But this is the first time it's been someone from any of my crews (I've been lucky enough to have a few). Having now experienced the beauty of marriage, and to be nudging the deep joy of living as a fully established self, it breaks my heart to imagine losing any of it. The sentiment seems so trite, but the fragility and randomness of life has hit me in the gut.


So my heart goes out to Dutch's wife and step-daughter, his friends, his family. Everyone who knew the big guy with the huge grin. And I will do what everyone else does when loss darkens their landscape: I'll hold my loved ones that much closer, and cherish everything they bring to my world.

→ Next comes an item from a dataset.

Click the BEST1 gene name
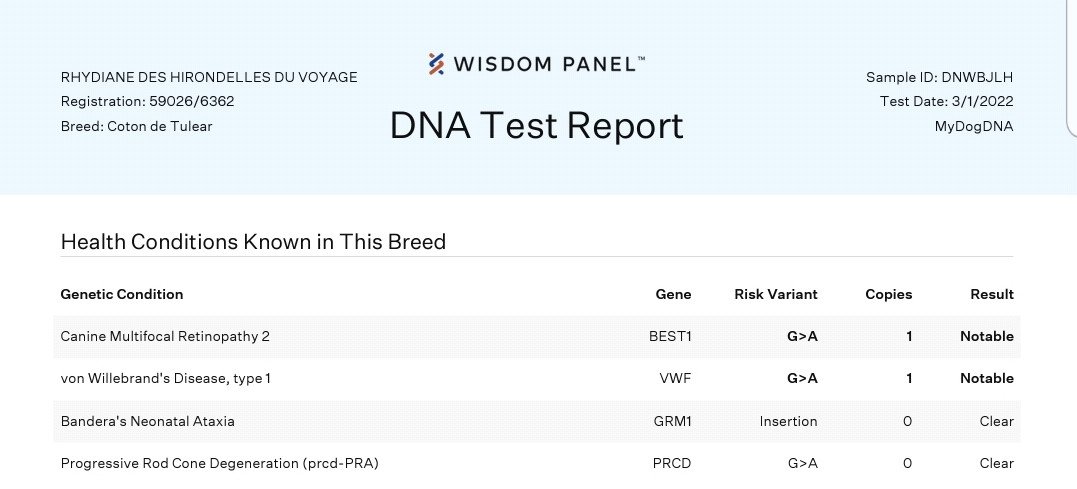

If you're reading this, you're one of them.
x

Saturday 5 December 2009

What flows from Sapa wine...

I was chatting to my lovely Irish mate R. on skype this morning, and suddenly an eagle-eye view of our friendship-as-landscape rose within me.


I was surprised. The path so far looked so very short, weaving down the muddy hillside from the Vietnamese town where we met, to this place six years on. Indeed, from that sudden vantage point above it all - earth laid bare - the track barely registered. Instead, it was surrounded by a vast expanse of untravelled ground, fresh and new and awaiting exploration.


For he is an old friend, and this morning I saw that such friendships work both in forwards and reverse: Not only is there ground behind you, but a world ahead. A world shared.


And it is beautiful!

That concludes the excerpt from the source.